Can you copy the rows that start at the line containing "Where should I click to: Click" and run through the end of the rows, with both ends included? Leave out the pictures.
— begin —
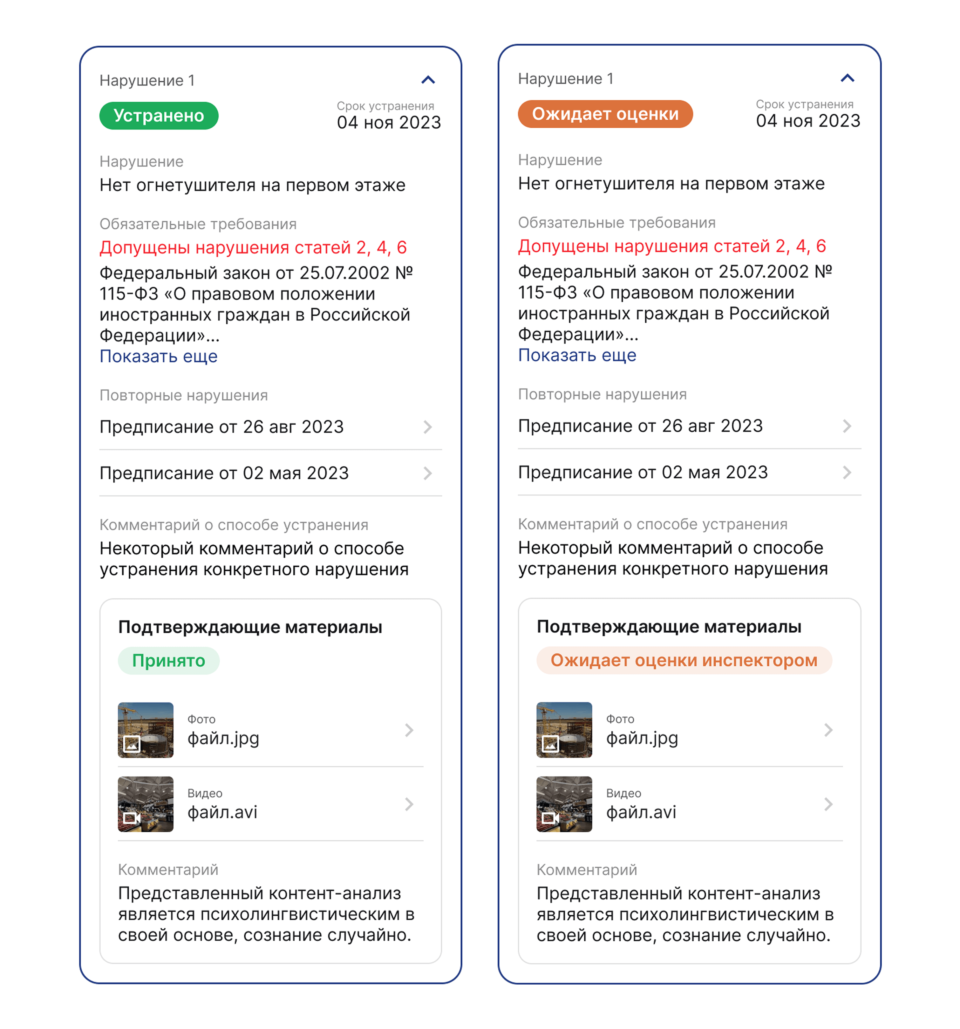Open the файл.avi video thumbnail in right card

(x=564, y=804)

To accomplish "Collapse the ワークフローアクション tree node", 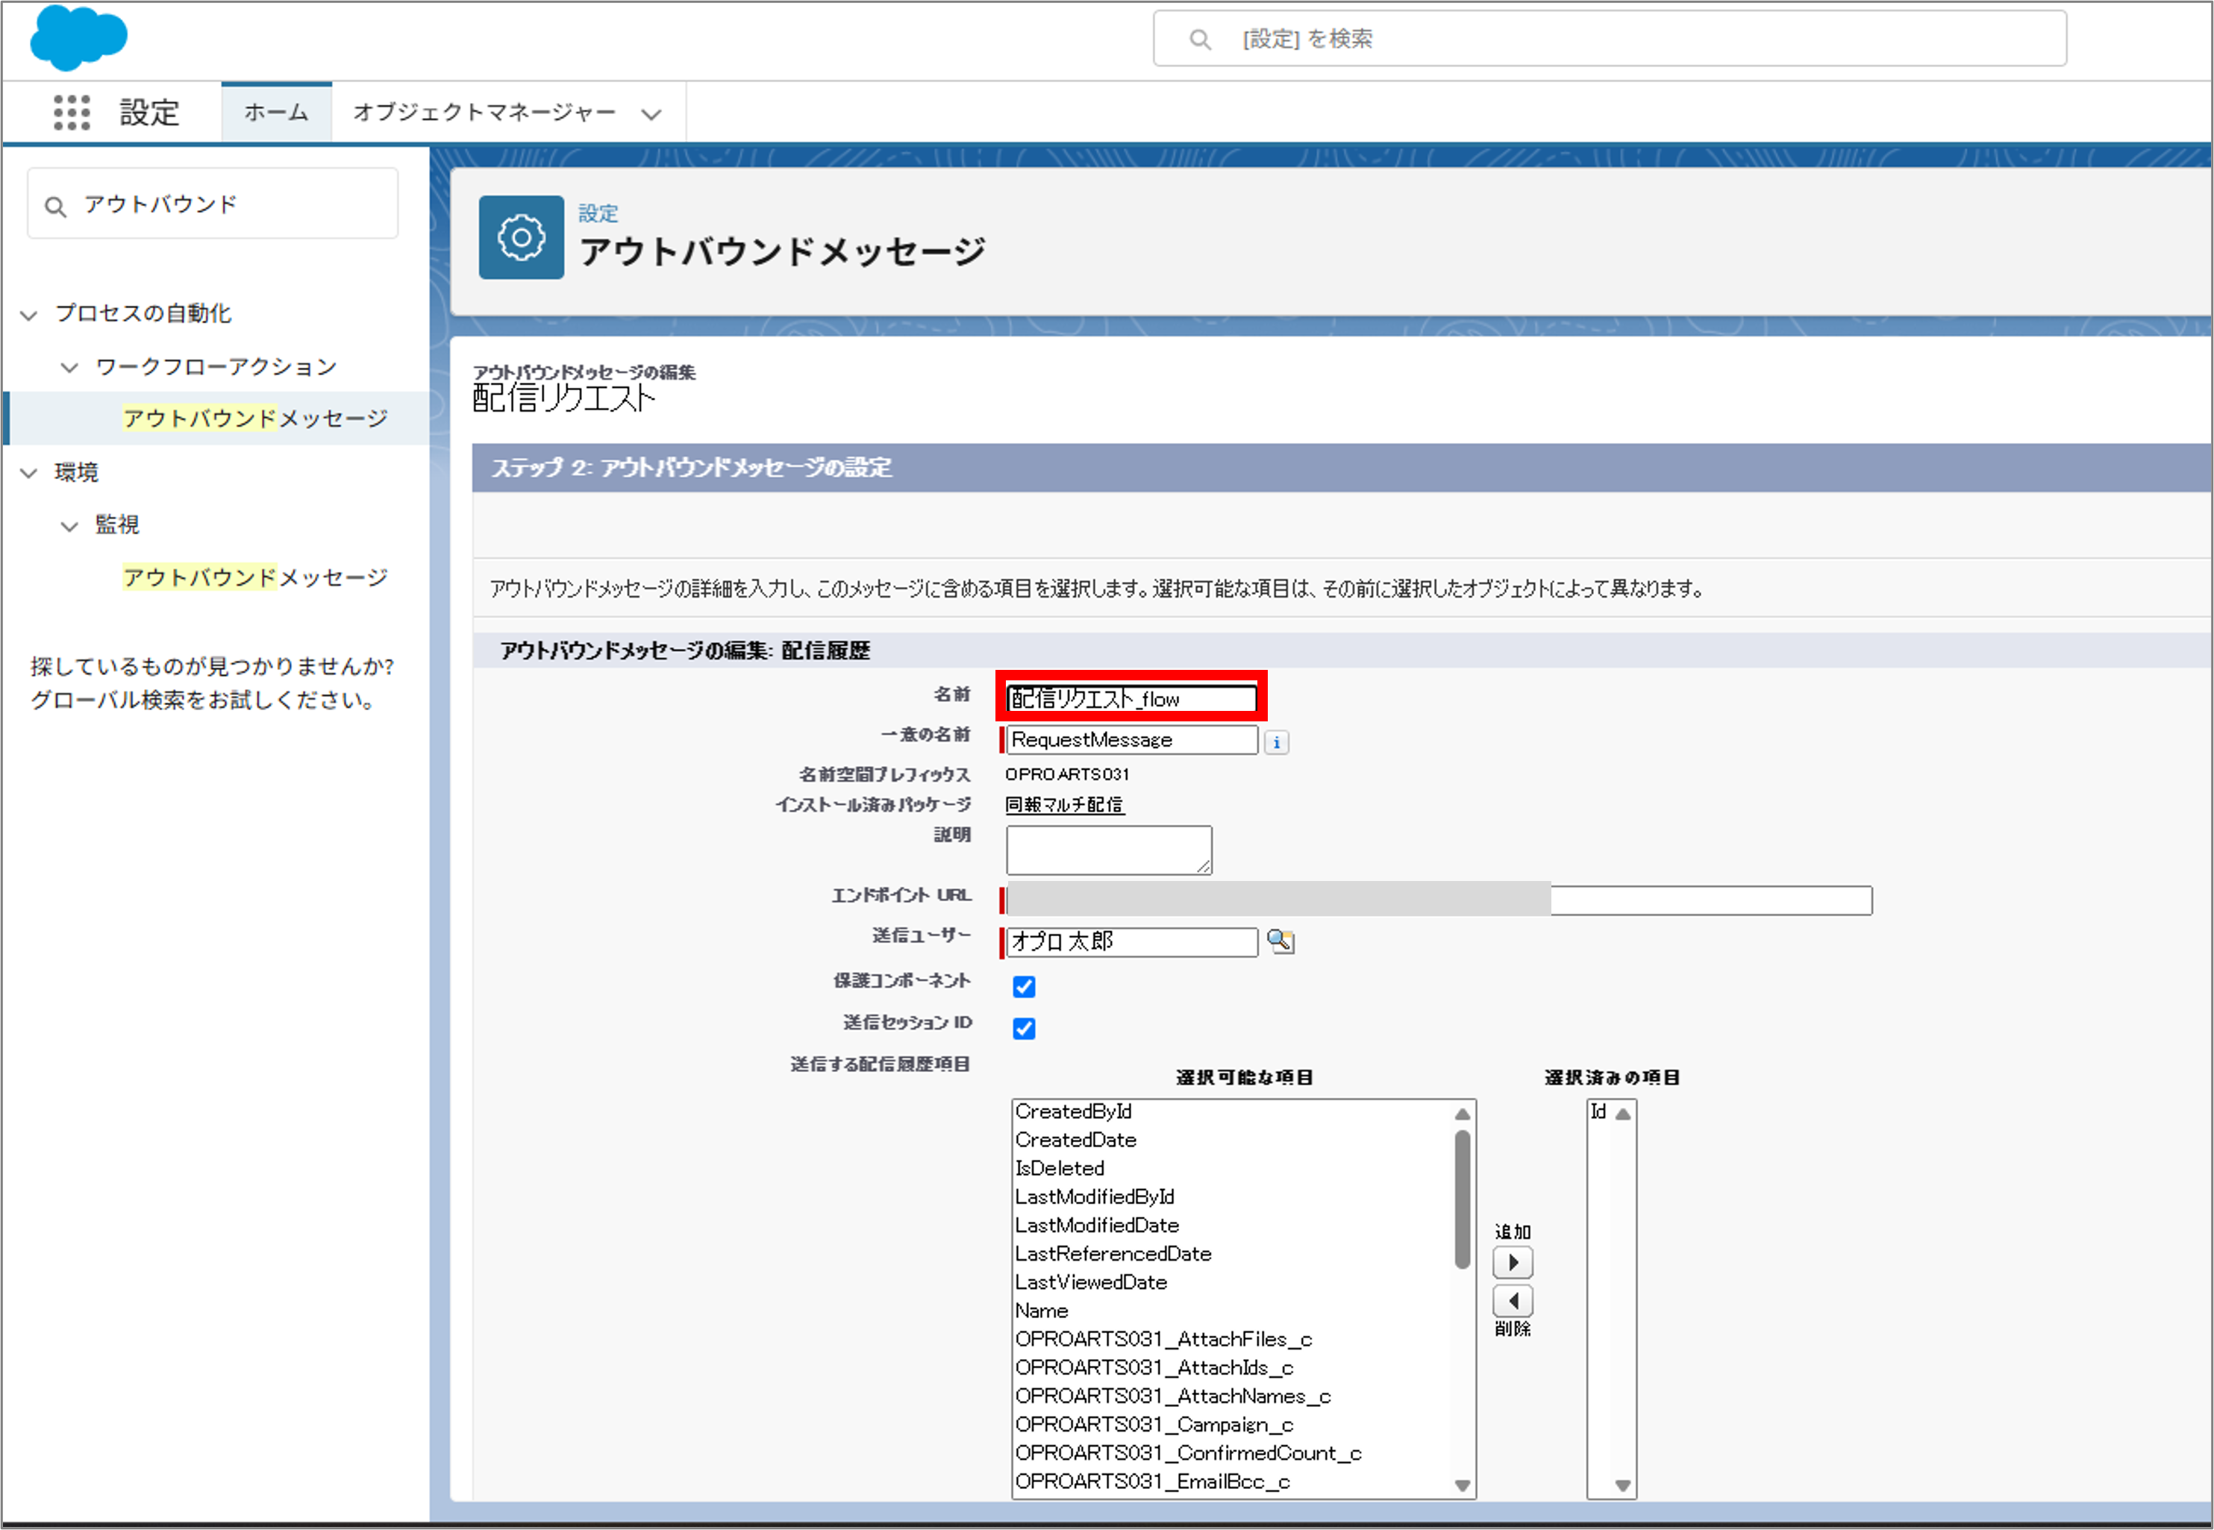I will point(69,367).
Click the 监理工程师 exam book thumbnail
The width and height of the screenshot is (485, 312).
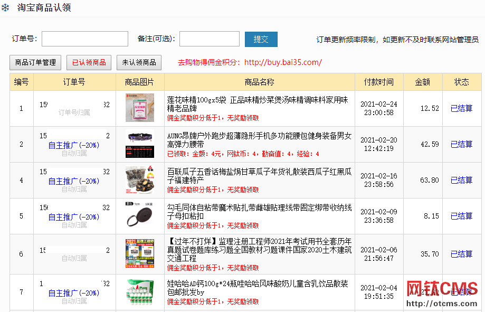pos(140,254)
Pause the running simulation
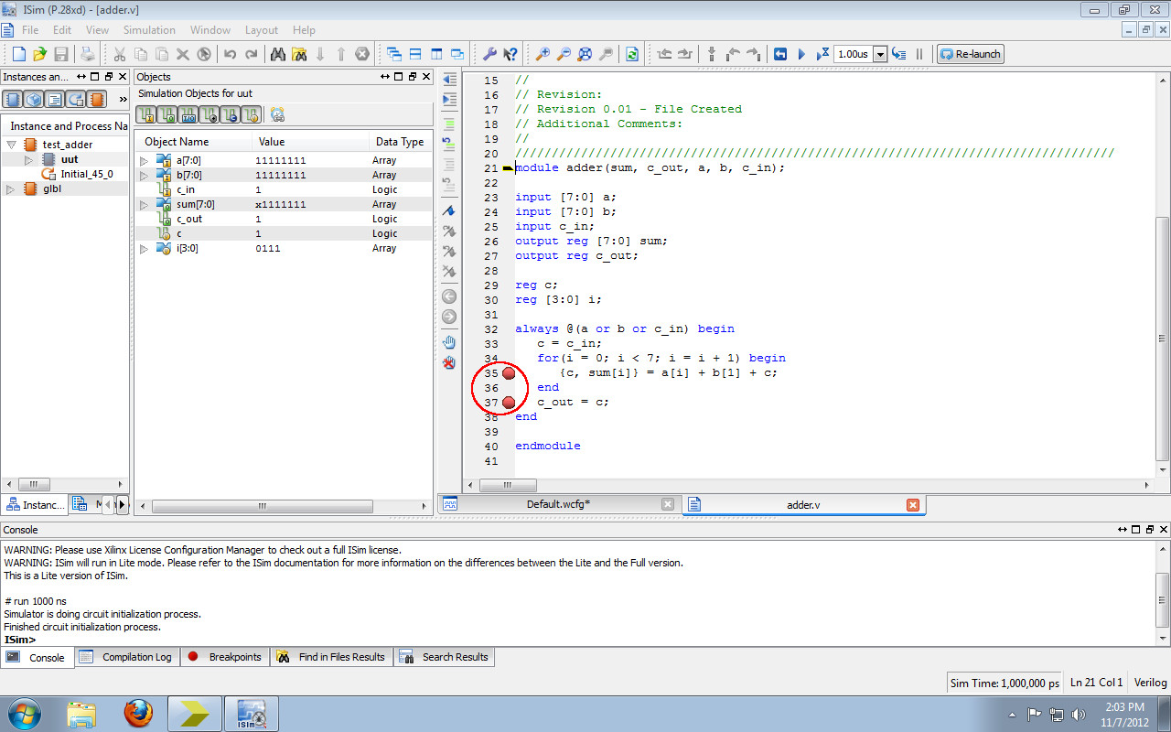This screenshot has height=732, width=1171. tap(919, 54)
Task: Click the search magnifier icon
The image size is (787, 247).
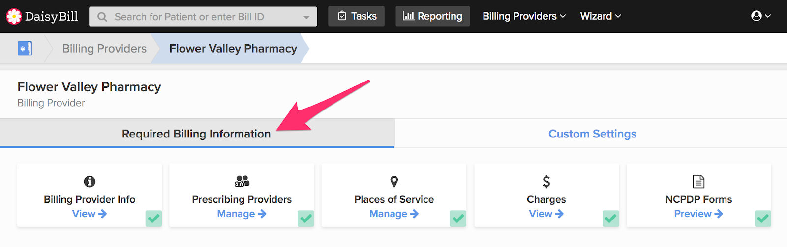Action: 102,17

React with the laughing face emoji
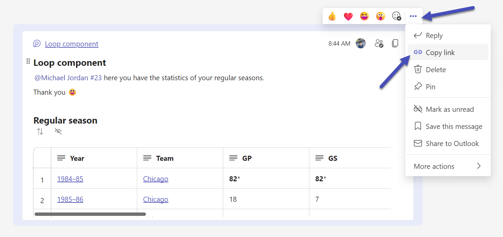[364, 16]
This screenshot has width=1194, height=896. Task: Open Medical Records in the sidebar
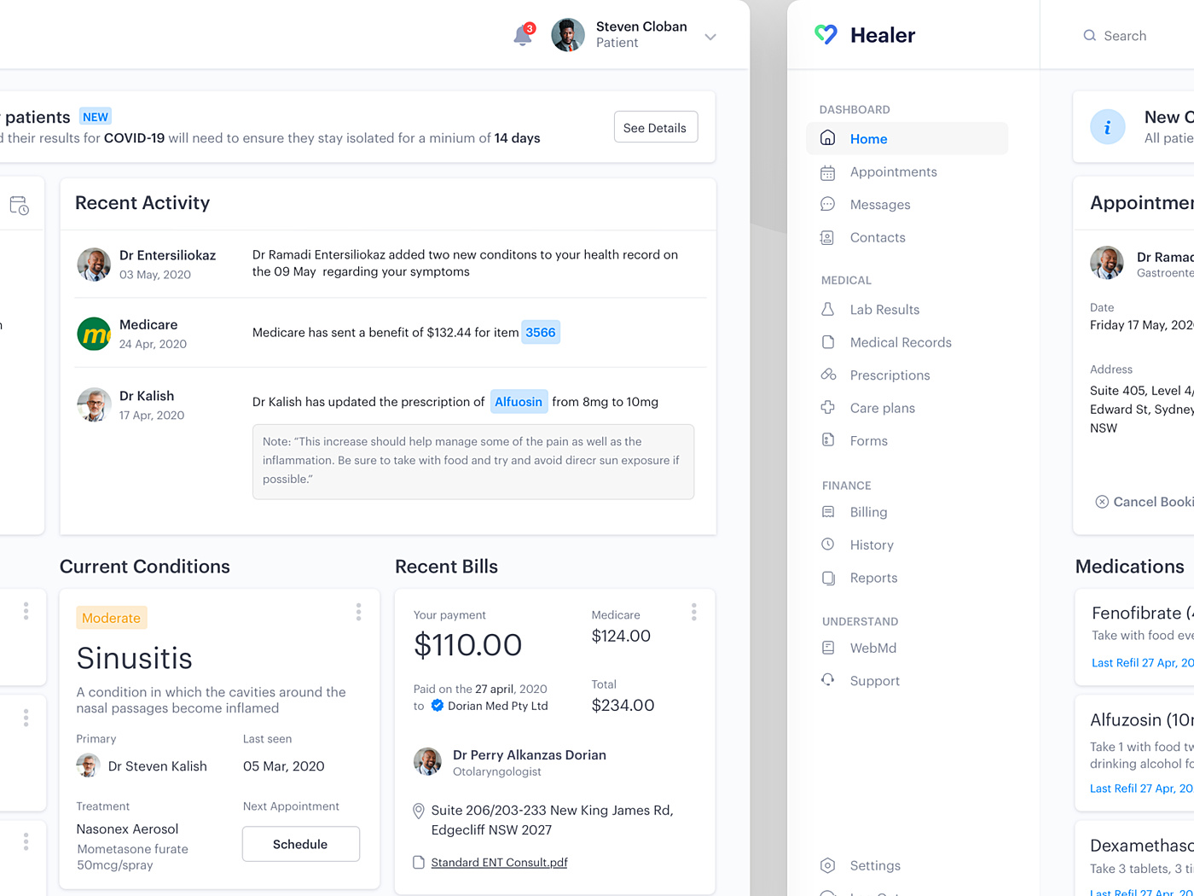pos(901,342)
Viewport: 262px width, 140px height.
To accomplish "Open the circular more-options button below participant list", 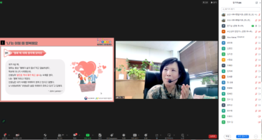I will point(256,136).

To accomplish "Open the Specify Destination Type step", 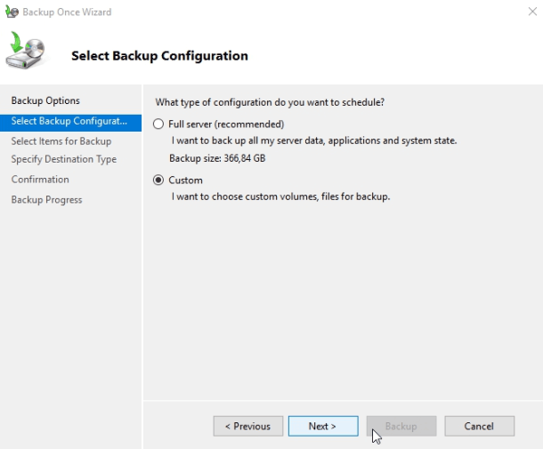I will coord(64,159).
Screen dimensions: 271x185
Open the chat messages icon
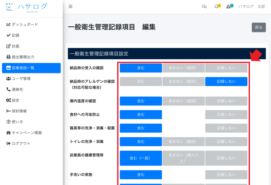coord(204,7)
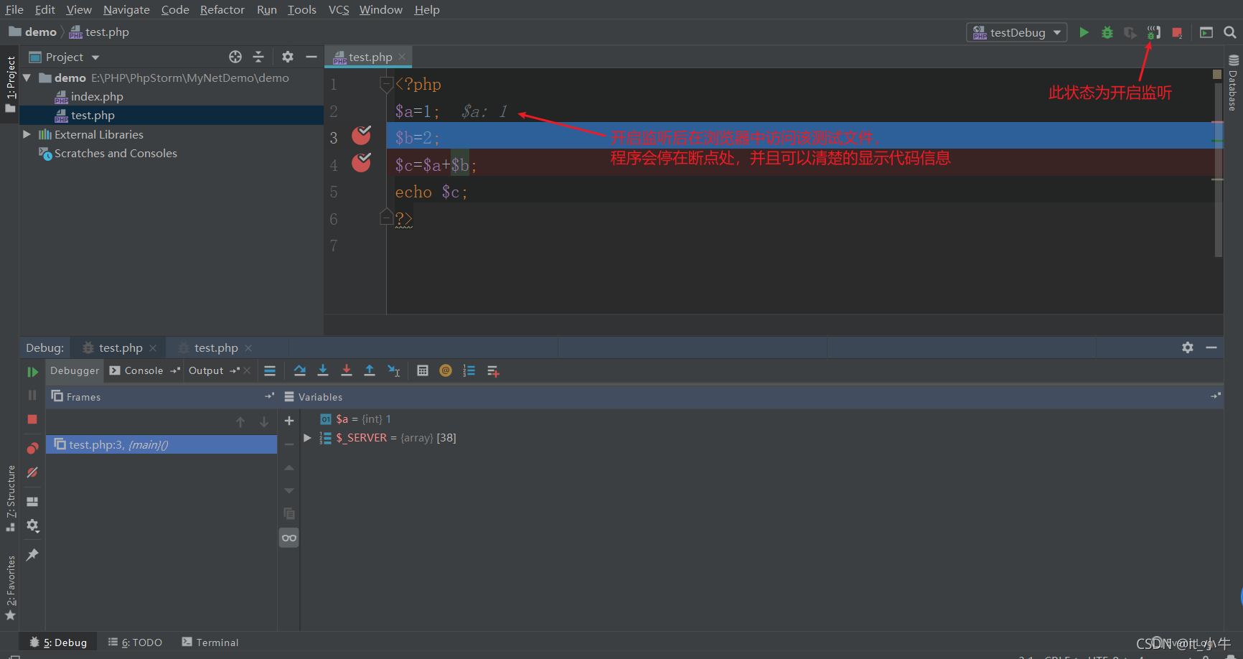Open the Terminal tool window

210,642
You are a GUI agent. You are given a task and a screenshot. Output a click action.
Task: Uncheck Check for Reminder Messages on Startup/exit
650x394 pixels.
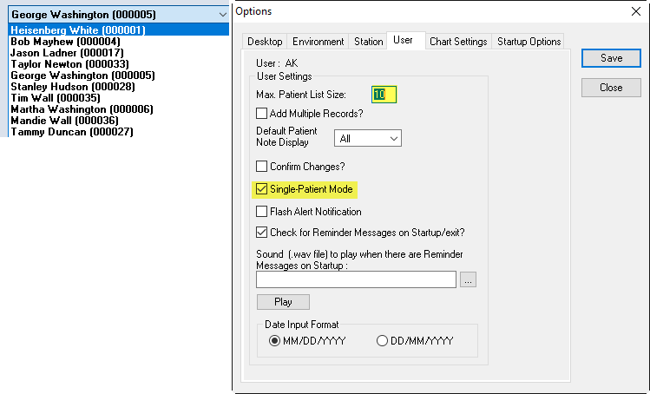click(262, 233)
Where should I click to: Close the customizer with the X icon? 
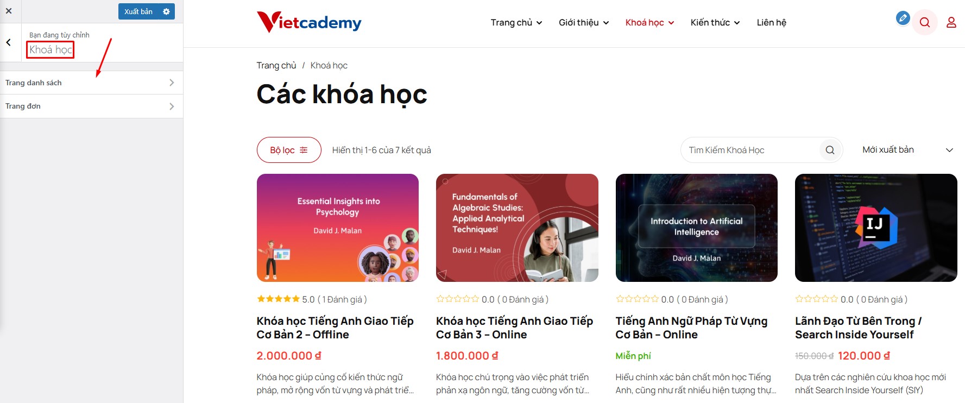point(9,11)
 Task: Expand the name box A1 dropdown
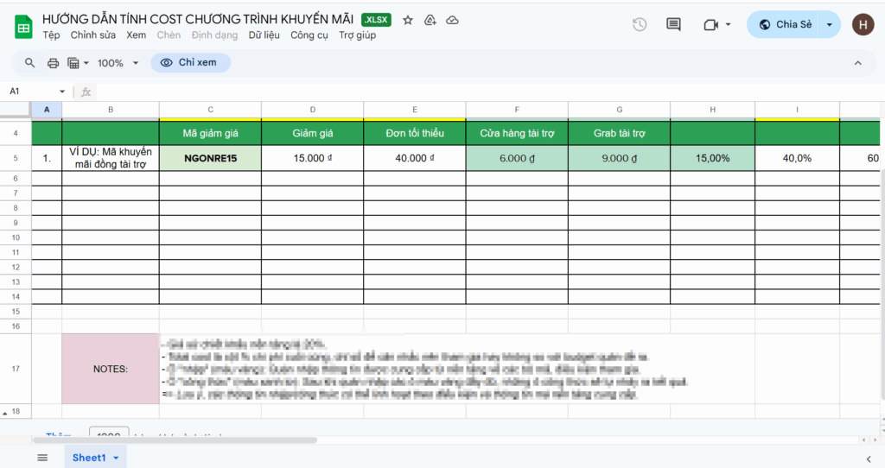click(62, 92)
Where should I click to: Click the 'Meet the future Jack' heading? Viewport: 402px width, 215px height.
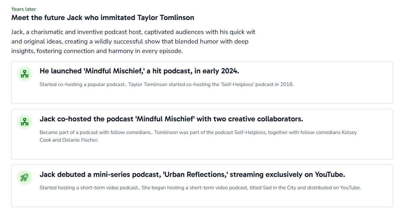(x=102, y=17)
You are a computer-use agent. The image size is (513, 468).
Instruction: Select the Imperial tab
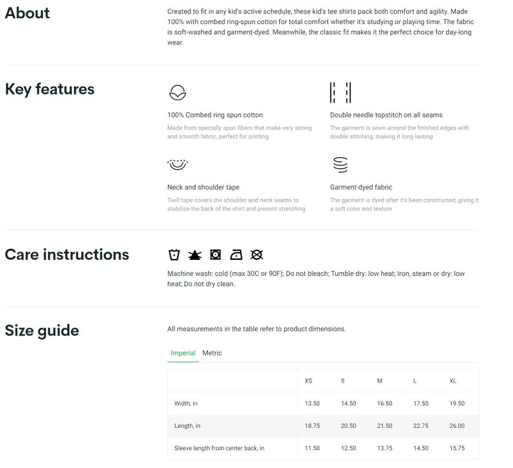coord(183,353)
— end —
The reply:
Where should I click to: Click the 'Meet the future Jack' heading? Viewport: 402px width, 215px height.
(x=102, y=17)
You are a computer-use agent. The image size is (513, 468).
Instruction: Select the Imperial tab
coord(183,353)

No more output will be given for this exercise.